Con el término dorsalgia o dolor dorsal nos referimos al conjunto de sensaciones dolorosas que aparecen de forma más o menos repentina en la zona media de la espalda. A pesar de ser un dolor mucho menos frecuente que la cervicalgia o la lumbalgia, es muy importante identificar sus síntomas, puesto que a menudo el origen del dolor dorsal será visceral, alertando de enfermedades potencialmente graves. Veamos ahora en qué consiste este dolor, sus síntomas y causas fundamentales, y algunos consejos para su prevención.

Qué es la dorsalgia y a cuánta gente afecta

La dorsalgia o dolor dorsal es una sensación dolorosa que afecta a lo que comúnmente conocemos como la zona media de la espalda, esto es, entre la región cervical y lumbar. A pesar de ello, el dolor dorsal aparece frecuentemente asociado a molestias en otras regiones, por lo que no es extraño padecer dolores combinados cuyo origen puede aparentar ser la región dorsal, pero que progresivamente se extienden hacia las zonas cervical o lumbar, o incluso hacia el tórax (hacia delante).

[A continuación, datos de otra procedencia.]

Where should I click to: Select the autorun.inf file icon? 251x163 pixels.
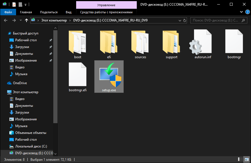click(201, 42)
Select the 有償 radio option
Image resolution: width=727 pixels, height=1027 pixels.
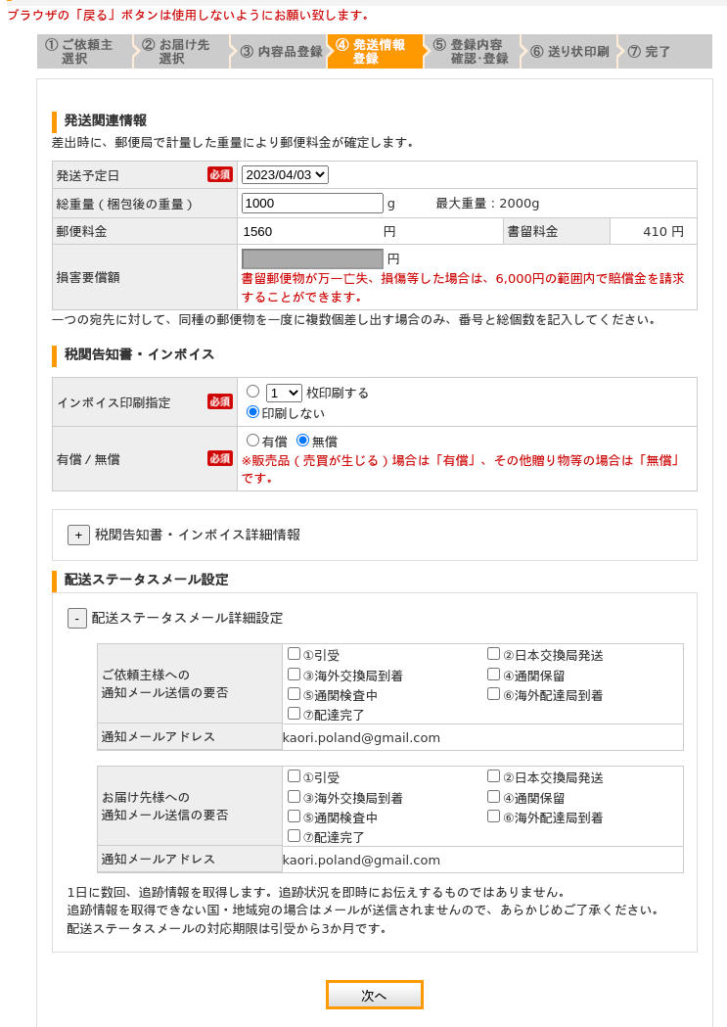tap(254, 439)
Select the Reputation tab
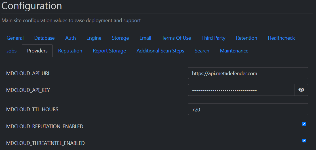The height and width of the screenshot is (150, 316). pyautogui.click(x=70, y=51)
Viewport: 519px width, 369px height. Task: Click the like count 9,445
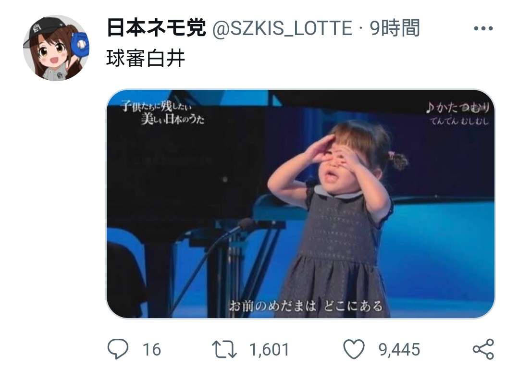point(399,350)
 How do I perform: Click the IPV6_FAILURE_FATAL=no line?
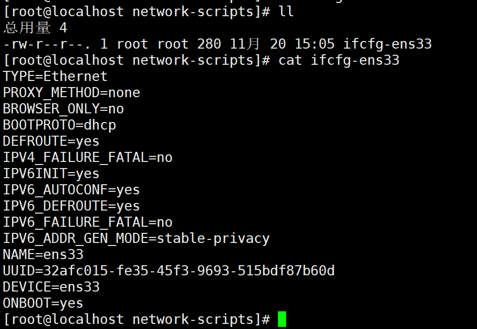(x=88, y=222)
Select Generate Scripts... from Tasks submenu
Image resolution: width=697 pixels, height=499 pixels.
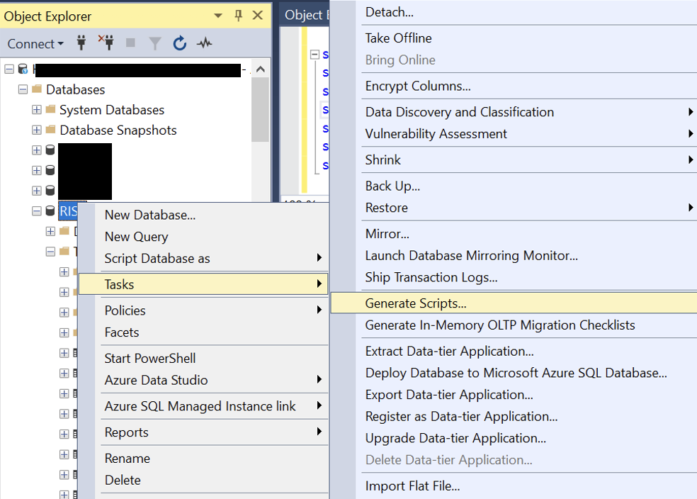pos(416,303)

Los dolores dorsales pueden aparecer súbitamente o de forma progresiva en el tiempo, y pueden ser agudos (duración menor de 6 semanas), subagudos (entre 6 semanas y 3 meses) o hacerse crónicos (superan los 3 meses).

La frecuencia de dolor dorsal es mucho menor que otros dolores de espalda, como el cervical o el lumbar, debido a que los dolores mecánicos dorsales apenas generan sintomatología dolorosa. Si lo hacen, esta suele ser leve y unilateral (debido a malas posturas o rotaciones excesivas), dura pocos días y calma con el reposo. Sin embargo, cuando el dolor aparece de forma más o menos súbita y es persistente, es importante conocer que en muchas ocasiones el dolor va a ser referido, es decir, una manifestación de enfermedades de origen orgánico o visceral, como problemas gástricos, respiratorios y cardiovasculares.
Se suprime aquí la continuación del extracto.